Data for review —
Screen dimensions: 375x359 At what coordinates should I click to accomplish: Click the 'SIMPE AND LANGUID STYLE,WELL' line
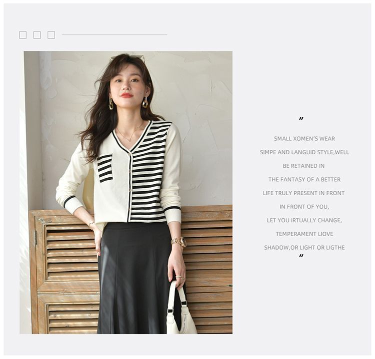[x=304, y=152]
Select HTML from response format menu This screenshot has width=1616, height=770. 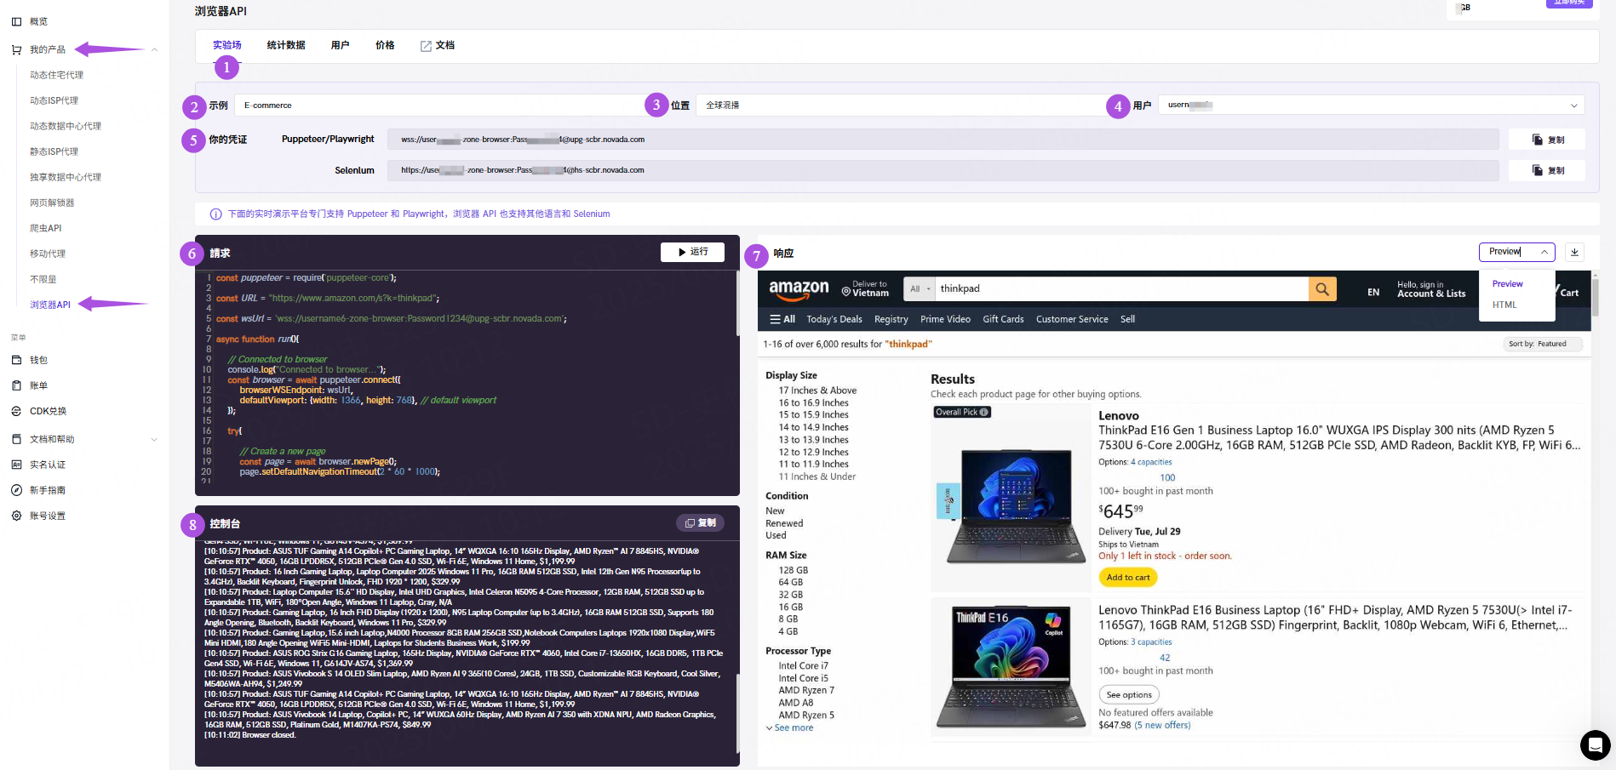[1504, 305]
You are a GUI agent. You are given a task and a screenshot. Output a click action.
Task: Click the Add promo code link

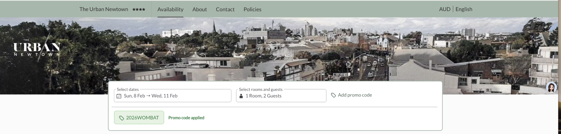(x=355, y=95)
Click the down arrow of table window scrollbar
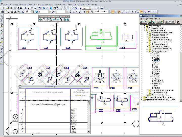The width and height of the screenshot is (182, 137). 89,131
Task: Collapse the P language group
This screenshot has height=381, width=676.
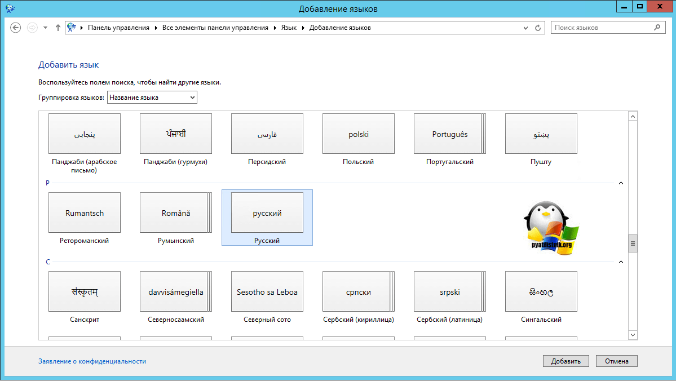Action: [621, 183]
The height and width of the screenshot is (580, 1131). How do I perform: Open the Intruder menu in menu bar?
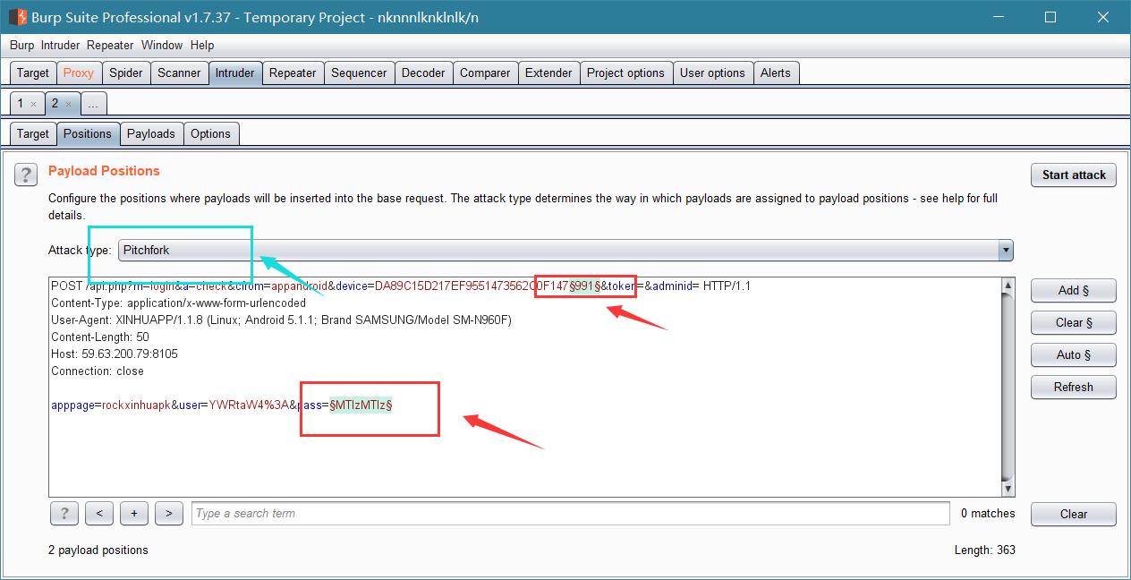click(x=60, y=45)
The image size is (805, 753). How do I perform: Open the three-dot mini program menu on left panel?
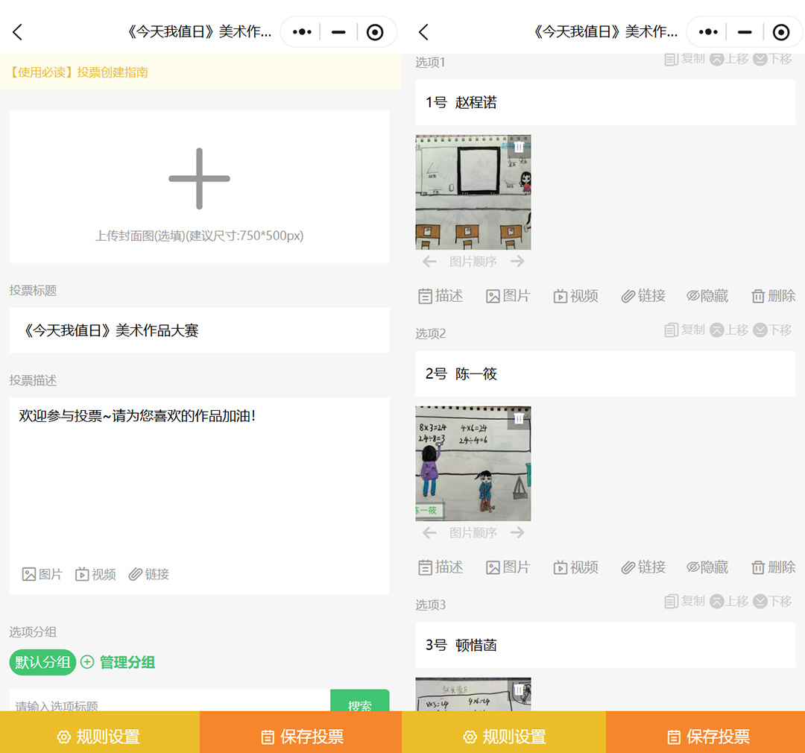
...
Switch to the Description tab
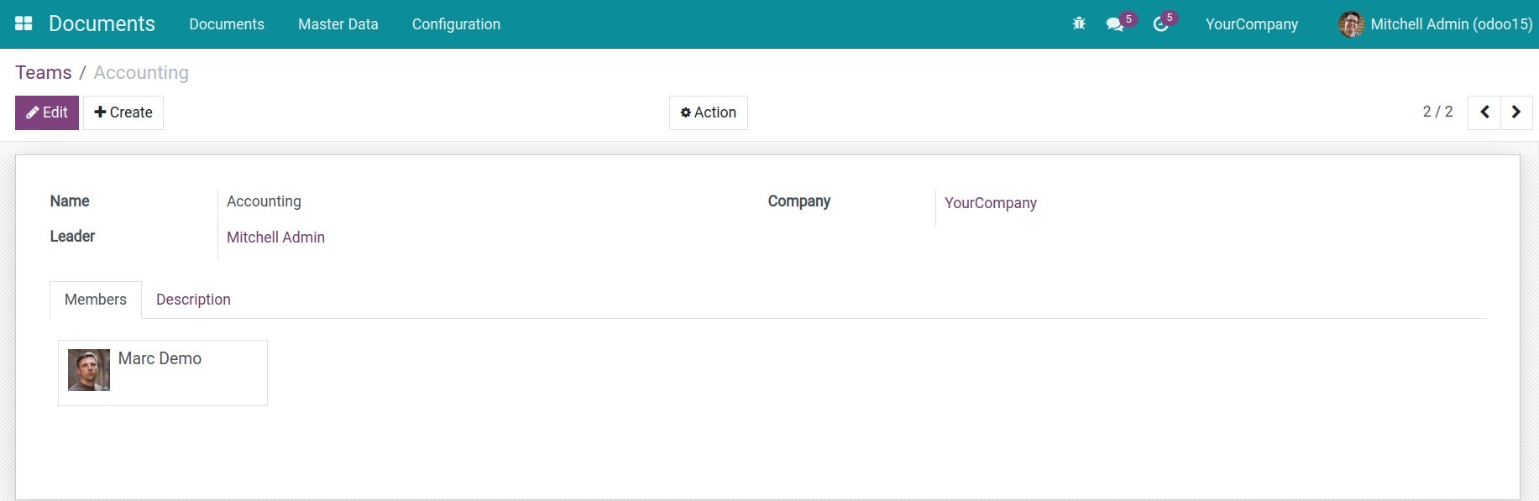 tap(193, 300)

About this exercise — Print everything from the line with "Click the down" down to the line with "The image size" in the entries above, both lines included and nothing more, without the pictures.

Answer below —
Click the down arrow of table window scrollbar
The width and height of the screenshot is (182, 137). 89,131
Task: Collapse the P language group
This screenshot has height=381, width=676.
Action: [621, 183]
The height and width of the screenshot is (580, 1131). How do I perform: Open the Intruder menu in menu bar?
click(x=60, y=45)
The image size is (805, 753). How do I perform: Open the three-dot mini program menu on left panel?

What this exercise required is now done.